*** DATA EXTRACTS ***

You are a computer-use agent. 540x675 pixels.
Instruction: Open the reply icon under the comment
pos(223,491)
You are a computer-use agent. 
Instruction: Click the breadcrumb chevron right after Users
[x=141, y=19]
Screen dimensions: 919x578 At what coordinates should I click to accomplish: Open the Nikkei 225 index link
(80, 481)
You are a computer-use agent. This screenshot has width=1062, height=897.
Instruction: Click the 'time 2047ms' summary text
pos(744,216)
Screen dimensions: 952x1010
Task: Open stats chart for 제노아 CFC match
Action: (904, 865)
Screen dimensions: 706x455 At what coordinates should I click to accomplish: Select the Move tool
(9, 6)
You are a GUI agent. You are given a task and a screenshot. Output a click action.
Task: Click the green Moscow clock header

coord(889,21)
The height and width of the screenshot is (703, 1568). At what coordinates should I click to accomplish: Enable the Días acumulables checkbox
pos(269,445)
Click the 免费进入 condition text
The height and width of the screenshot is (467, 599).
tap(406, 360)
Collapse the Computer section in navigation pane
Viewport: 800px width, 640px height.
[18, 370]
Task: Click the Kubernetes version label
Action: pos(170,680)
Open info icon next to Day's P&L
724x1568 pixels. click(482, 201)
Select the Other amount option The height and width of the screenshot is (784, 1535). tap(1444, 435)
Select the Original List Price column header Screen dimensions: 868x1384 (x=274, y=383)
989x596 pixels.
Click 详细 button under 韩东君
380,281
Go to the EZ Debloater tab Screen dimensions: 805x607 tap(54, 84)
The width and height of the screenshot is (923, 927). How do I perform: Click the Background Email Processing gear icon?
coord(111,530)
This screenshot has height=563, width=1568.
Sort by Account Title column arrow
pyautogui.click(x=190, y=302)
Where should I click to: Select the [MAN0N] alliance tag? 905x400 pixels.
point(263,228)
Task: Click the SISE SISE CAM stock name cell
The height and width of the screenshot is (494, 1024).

*** End of DATA EXTRACTS ***

AIM OF THE EXERCISE:
Every line of the data above is to be repeated exactly.

THE COMPLETED TASK:
You are a computer-use agent. 540x675 pixels.
Instruction: Open the reply icon under the comment
pos(223,491)
You are a computer-use agent. 
Instruction: Click the breadcrumb chevron right after Users
[x=141, y=19]
Screen dimensions: 919x578 At what coordinates should I click to accomplish: Open the Nikkei 225 index link
(80, 481)
You are a computer-use agent. This screenshot has width=1062, height=897.
Instruction: Click the 'time 2047ms' summary text
pos(744,216)
Screen dimensions: 952x1010
Task: Open stats chart for 제노아 CFC match
Action: (904, 865)
Screen dimensions: 706x455 At what coordinates should I click to accomplish: Select the Move tool
(9, 6)
You are a GUI agent. You are given a task and a screenshot. Output a click action.
Task: Click the green Moscow clock header

coord(889,21)
The height and width of the screenshot is (703, 1568). At what coordinates should I click to accomplish: Enable the Días acumulables checkbox
pos(269,445)
Click the 免费进入 condition text
The height and width of the screenshot is (467, 599).
tap(406, 360)
Collapse the Computer section in navigation pane
Viewport: 800px width, 640px height.
[18, 370]
Task: Click the Kubernetes version label
Action: pos(170,680)
Open info icon next to Day's P&L
724x1568 pixels. click(482, 201)
Select the Other amount option The height and width of the screenshot is (784, 1535). tap(1444, 435)
Select the Original List Price column header Screen dimensions: 868x1384 (x=274, y=383)
989x596 pixels.
Click 详细 button under 韩东君
380,281
Go to the EZ Debloater tab Screen dimensions: 805x607 tap(54, 84)
The width and height of the screenshot is (923, 927). How do I perform: Click the Background Email Processing gear icon?
coord(111,530)
This screenshot has height=563, width=1568.
Sort by Account Title column arrow
pyautogui.click(x=190, y=302)
Where should I click to: Select the [MAN0N] alliance tag? 905x400 pixels.
point(263,228)
Task: Click the SISE SISE CAM stock name cell
The height and width of the screenshot is (494, 1024).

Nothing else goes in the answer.